-- Data in this exercise follows --

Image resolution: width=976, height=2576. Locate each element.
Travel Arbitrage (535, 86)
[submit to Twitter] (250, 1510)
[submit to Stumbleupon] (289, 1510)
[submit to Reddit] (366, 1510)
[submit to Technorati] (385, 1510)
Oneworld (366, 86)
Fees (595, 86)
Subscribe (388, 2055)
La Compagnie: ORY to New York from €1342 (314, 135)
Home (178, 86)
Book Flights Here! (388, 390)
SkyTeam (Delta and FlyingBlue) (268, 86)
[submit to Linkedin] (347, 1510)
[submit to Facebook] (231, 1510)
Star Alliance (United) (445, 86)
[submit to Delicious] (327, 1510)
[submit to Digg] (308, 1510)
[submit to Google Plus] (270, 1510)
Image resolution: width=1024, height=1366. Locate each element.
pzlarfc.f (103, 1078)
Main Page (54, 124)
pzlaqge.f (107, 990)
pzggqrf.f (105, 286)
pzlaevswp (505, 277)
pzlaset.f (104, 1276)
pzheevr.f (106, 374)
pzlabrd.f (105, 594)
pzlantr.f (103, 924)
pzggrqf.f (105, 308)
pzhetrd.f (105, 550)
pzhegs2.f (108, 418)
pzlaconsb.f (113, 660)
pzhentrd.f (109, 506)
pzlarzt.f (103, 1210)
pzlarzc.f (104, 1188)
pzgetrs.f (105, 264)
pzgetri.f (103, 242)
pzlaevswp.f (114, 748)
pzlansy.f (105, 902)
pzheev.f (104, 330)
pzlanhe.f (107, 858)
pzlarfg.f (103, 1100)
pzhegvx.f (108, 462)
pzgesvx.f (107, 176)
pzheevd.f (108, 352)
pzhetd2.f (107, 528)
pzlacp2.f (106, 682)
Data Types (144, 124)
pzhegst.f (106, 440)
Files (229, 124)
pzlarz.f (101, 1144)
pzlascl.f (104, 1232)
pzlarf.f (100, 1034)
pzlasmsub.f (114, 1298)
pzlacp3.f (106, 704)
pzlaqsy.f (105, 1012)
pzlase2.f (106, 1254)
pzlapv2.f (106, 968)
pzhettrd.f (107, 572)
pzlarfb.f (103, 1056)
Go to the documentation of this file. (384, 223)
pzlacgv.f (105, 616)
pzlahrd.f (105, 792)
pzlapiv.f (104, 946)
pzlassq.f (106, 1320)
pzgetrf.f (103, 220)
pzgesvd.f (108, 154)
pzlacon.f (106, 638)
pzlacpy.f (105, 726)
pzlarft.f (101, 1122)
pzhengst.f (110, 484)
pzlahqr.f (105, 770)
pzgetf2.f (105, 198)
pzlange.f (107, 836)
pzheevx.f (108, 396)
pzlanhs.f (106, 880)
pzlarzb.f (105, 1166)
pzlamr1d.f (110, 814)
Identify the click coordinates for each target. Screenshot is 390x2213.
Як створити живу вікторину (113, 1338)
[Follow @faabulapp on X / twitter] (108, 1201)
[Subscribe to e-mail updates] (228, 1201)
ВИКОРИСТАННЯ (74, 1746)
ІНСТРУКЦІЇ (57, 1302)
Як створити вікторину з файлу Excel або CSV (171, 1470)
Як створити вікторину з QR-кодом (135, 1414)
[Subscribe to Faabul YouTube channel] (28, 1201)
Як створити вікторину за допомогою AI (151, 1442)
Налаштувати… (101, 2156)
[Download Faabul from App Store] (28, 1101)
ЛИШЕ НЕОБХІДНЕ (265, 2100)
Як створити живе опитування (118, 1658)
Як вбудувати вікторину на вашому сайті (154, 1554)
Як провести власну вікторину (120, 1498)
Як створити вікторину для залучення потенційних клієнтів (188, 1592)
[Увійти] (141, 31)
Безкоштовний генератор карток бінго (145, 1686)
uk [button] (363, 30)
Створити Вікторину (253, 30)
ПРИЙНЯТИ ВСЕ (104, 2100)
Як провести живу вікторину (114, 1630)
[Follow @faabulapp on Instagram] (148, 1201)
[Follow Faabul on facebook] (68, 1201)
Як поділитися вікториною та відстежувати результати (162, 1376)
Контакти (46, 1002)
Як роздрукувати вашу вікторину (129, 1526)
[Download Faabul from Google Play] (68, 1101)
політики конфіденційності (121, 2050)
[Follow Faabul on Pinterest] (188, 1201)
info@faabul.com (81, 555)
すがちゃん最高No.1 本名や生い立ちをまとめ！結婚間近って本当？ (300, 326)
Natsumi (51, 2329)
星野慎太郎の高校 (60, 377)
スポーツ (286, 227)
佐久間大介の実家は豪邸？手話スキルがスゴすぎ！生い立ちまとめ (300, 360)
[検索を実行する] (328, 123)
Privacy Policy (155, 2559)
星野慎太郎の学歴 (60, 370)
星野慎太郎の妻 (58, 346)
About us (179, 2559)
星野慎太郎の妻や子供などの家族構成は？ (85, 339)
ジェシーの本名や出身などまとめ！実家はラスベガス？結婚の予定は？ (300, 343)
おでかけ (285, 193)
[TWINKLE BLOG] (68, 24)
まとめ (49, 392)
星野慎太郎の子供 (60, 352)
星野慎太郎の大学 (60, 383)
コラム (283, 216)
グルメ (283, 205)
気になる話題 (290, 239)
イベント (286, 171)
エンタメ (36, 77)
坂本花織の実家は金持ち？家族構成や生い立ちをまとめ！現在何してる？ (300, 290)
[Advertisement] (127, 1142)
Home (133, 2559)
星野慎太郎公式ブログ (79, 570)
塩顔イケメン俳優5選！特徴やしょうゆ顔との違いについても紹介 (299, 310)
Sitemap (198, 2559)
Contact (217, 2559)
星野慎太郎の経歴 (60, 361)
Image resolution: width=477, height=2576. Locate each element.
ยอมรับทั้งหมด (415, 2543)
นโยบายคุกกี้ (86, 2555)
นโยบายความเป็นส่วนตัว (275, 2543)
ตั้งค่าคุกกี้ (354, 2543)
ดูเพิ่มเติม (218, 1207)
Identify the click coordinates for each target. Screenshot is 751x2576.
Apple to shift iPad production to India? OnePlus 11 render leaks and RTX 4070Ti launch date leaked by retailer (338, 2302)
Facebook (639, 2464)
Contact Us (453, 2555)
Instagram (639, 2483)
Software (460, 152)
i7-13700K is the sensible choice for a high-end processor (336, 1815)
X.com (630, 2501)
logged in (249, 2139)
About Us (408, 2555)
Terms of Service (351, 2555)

-- Data in this exercise concluded --

# [Work request]
Print out the listing in full, exactly as it appears.

# [Task response]
Image resolution: width=976, height=2576. Locate each element.
Travel Arbitrage (535, 86)
[submit to Twitter] (250, 1510)
[submit to Stumbleupon] (289, 1510)
[submit to Reddit] (366, 1510)
[submit to Technorati] (385, 1510)
Oneworld (366, 86)
Fees (595, 86)
Subscribe (388, 2055)
La Compagnie: ORY to New York from €1342 (314, 135)
Home (178, 86)
Book Flights Here! (388, 390)
SkyTeam (Delta and FlyingBlue) (268, 86)
[submit to Linkedin] (347, 1510)
[submit to Facebook] (231, 1510)
Star Alliance (United) (445, 86)
[submit to Delicious] (327, 1510)
[submit to Digg] (308, 1510)
[submit to Google Plus] (270, 1510)
Image resolution: width=1024, height=1366. Locate each element.
pzlarfc.f (103, 1078)
Main Page (54, 124)
pzlaqge.f (107, 990)
pzggqrf.f (105, 286)
pzlaevswp (505, 277)
pzlaset.f (104, 1276)
pzheevr.f (106, 374)
pzlabrd.f (105, 594)
pzlantr.f (103, 924)
pzggrqf.f (105, 308)
pzhetrd.f (105, 550)
pzhegs2.f (108, 418)
pzlaconsb.f (113, 660)
pzhentrd.f (109, 506)
pzlarzt.f (103, 1210)
pzlarzc.f (104, 1188)
pzgetrs.f (105, 264)
pzgetri.f (103, 242)
pzlaevswp.f (114, 748)
pzlansy.f (105, 902)
pzheev.f (104, 330)
pzlanhe.f (107, 858)
pzlarfg.f (103, 1100)
pzhegvx.f (108, 462)
pzgesvx.f (107, 176)
pzheevd.f (108, 352)
pzhetd2.f (107, 528)
pzlacp2.f (106, 682)
Data Types (144, 124)
pzhegst.f (106, 440)
Files (229, 124)
pzlarz.f (101, 1144)
pzlascl.f (104, 1232)
pzlarf.f (100, 1034)
pzlasmsub.f (114, 1298)
pzlacp3.f (106, 704)
pzlaqsy.f (105, 1012)
pzlase2.f (106, 1254)
pzlapv2.f (106, 968)
pzhettrd.f (107, 572)
pzlarfb.f (103, 1056)
Go to the documentation of this file. (384, 223)
pzlacgv.f (105, 616)
pzlahrd.f (105, 792)
pzlapiv.f (104, 946)
pzlassq.f (106, 1320)
pzgetrf.f (103, 220)
pzgesvd.f (108, 154)
pzlacon.f (106, 638)
pzlacpy.f (105, 726)
pzlarft.f (101, 1122)
pzhengst.f (110, 484)
pzlahqr.f (105, 770)
pzgetf2.f (105, 198)
pzlange.f (107, 836)
pzheevx.f (108, 396)
pzlanhs.f (106, 880)
pzlarzb.f (105, 1166)
pzlamr1d.f (110, 814)
Identify the click coordinates for each target. Screenshot is 390x2213.
Як створити живу вікторину (113, 1338)
[Follow @faabulapp on X / twitter] (108, 1201)
[Subscribe to e-mail updates] (228, 1201)
ВИКОРИСТАННЯ (74, 1746)
ІНСТРУКЦІЇ (57, 1302)
Як створити вікторину з файлу Excel або CSV (171, 1470)
Як створити вікторину з QR-кодом (135, 1414)
[Subscribe to Faabul YouTube channel] (28, 1201)
Як створити вікторину за допомогою AI (151, 1442)
Налаштувати… (101, 2156)
[Download Faabul from App Store] (28, 1101)
ЛИШЕ НЕОБХІДНЕ (265, 2100)
Як створити живе опитування (118, 1658)
Як вбудувати вікторину на вашому сайті (154, 1554)
Як провести власну вікторину (120, 1498)
Як створити вікторину для залучення потенційних клієнтів (188, 1592)
[Увійти] (141, 31)
Безкоштовний генератор карток бінго (145, 1686)
uk [button] (363, 30)
Створити Вікторину (253, 30)
ПРИЙНЯТИ ВСЕ (104, 2100)
Як провести живу вікторину (114, 1630)
[Follow @faabulapp on Instagram] (148, 1201)
[Follow Faabul on facebook] (68, 1201)
Як поділитися вікториною та відстежувати результати (162, 1376)
Контакти (46, 1002)
Як роздрукувати вашу вікторину (129, 1526)
[Download Faabul from Google Play] (68, 1101)
політики конфіденційності (121, 2050)
[Follow Faabul on Pinterest] (188, 1201)
info@faabul.com (81, 555)
すがちゃん最高No.1 本名や生い立ちをまとめ！結婚間近って本当？ (300, 326)
Natsumi (51, 2329)
星野慎太郎の高校 (60, 377)
スポーツ (286, 227)
佐久間大介の実家は豪邸？手話スキルがスゴすぎ！生い立ちまとめ (300, 360)
[検索を実行する] (328, 123)
Privacy Policy (155, 2559)
星野慎太郎の学歴 (60, 370)
星野慎太郎の妻 (58, 346)
About us (179, 2559)
星野慎太郎の妻や子供などの家族構成は？ (85, 339)
ジェシーの本名や出身などまとめ！実家はラスベガス？結婚の予定は？ (300, 343)
おでかけ (285, 193)
[TWINKLE BLOG] (68, 24)
まとめ (49, 392)
星野慎太郎の子供 (60, 352)
星野慎太郎の大学 (60, 383)
コラム (283, 216)
グルメ (283, 205)
気になる話題 (290, 239)
イベント (286, 171)
エンタメ (36, 77)
坂本花織の実家は金持ち？家族構成や生い立ちをまとめ！現在何してる？ (300, 290)
[Advertisement] (127, 1142)
Home (133, 2559)
星野慎太郎公式ブログ (79, 570)
塩顔イケメン俳優5選！特徴やしょうゆ顔との違いについても紹介 (299, 310)
Sitemap (198, 2559)
Contact (217, 2559)
星野慎太郎の経歴 (60, 361)
Image resolution: width=477, height=2576. Locate each element.
ยอมรับทั้งหมด (415, 2543)
นโยบายคุกกี้ (86, 2555)
นโยบายความเป็นส่วนตัว (275, 2543)
ตั้งค่าคุกกี้ (354, 2543)
ดูเพิ่มเติม (218, 1207)
Identify the click coordinates for each target. Screenshot is 751x2576.
Apple to shift iPad production to India? OnePlus 11 render leaks and RTX 4070Ti launch date leaked by retailer (338, 2302)
Facebook (639, 2464)
Contact Us (453, 2555)
Instagram (639, 2483)
Software (460, 152)
i7-13700K is the sensible choice for a high-end processor (336, 1815)
X.com (630, 2501)
logged in (249, 2139)
About Us (408, 2555)
Terms of Service (351, 2555)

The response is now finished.